• _CONSIGNE_
Affichez, s'il vous plaît, toutes les lignes de la liste qui contiennent le mot « Click », en tenant compte de la casse.

[Données de localisation de mots et d'éléments]
------------------------------------------------------------
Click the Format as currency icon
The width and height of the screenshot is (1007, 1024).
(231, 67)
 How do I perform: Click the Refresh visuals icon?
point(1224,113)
------------------------------------------------------------
• _BONNE RÉPONSE_
Click the Format as currency icon
 How do I perform: Click the Refresh visuals icon?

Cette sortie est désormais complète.